Effect of Particle Size of Zinc Oxides on Cytotoxicity and Cell Permeability in Caco-2 Cells

  • Received : 2011.02.21
  • Accepted : 2011.03.30
  • Published : 2011.06.30


The cell permeability and cytotoxic effects of different-sized zinc oxide (ZnO) particles were investigated using a human colorectal adenocarcinoma cell line called Caco-2. Morphological observation by scanning electron microscopy revealed that three zinc oxides with different mean particle sizes (ZnO-1, 20 nm; ZnO-2, 90~200 nm; ZnO-3, $1\sim5\;{\mu}m$) tended to aggregate, particularly in the case of ZnO-1. When cytotoxicities of all three sizes of zinc oxide particles were measured at concentration ranges of $1\sim1000\;{\mu}g$/mL, significant decreases in cell viability were observed at concentrations of $50\;{\mu}g$/mL and higher.
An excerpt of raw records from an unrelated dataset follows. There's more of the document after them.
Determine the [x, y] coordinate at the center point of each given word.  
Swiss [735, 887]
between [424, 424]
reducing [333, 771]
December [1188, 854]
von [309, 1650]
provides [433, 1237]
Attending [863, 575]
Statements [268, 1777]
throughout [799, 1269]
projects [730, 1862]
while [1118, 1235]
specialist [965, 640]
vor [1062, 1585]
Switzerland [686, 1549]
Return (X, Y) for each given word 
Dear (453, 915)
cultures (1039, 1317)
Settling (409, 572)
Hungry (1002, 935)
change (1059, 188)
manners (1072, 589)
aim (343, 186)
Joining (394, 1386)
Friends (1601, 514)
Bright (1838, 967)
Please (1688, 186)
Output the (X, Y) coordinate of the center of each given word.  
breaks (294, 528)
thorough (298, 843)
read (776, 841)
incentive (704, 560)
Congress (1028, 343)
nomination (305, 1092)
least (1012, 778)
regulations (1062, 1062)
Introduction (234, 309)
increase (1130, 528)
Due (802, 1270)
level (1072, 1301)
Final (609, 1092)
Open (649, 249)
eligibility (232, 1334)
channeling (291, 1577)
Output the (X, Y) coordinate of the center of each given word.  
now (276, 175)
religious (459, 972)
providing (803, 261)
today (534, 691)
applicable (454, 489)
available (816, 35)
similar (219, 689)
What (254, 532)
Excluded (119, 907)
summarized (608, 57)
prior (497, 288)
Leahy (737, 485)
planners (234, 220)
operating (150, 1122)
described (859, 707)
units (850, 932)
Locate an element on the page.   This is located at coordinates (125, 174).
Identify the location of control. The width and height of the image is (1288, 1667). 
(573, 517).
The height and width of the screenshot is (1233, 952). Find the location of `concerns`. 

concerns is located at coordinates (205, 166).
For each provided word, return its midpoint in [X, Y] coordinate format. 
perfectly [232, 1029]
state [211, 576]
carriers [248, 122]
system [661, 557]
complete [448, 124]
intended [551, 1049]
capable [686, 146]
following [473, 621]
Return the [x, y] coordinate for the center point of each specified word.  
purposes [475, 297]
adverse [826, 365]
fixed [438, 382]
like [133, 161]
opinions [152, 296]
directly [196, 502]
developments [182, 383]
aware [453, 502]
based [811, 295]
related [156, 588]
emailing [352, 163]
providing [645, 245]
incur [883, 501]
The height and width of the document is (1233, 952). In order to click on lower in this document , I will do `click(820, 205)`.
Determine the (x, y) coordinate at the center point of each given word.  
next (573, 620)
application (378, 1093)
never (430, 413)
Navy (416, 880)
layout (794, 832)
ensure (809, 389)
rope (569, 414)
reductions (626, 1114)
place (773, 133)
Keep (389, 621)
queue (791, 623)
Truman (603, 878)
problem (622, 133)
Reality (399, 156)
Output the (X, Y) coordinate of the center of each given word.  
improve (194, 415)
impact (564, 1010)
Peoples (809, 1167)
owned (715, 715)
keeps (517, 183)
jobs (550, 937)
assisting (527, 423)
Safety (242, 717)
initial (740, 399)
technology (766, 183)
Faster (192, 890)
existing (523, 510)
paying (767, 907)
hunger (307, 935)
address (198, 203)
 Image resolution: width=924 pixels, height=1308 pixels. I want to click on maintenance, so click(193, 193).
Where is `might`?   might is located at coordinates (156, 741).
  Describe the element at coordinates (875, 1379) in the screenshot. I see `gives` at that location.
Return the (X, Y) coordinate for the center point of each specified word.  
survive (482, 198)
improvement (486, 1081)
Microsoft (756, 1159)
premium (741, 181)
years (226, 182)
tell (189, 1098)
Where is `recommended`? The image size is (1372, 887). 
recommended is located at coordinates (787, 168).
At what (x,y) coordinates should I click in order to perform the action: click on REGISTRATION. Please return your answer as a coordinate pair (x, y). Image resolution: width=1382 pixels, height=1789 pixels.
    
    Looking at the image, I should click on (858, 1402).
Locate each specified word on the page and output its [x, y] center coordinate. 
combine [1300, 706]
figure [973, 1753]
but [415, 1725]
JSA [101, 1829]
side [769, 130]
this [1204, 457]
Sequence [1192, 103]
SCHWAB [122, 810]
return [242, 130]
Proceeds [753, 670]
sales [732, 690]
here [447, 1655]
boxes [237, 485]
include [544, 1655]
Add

Among the three zinc oxides, ZnO-1 showed the lowest viability at $50\;{\mu}g$/mL in Caco-2 cells, followed by ZnO-2 and ZnO-3. The permeate concentration of ZnO-1 from the apical to the basolateral side in the Caco-2 model system after four hours was about three-fold higher than that of either ZnO-2 or ZnO-3. These results demonstrated that ZnO-1, with a 20 nm mean particle size, had poorer viability and better permeability in Caco-2 cells than ZnO-2 and ZnO-3.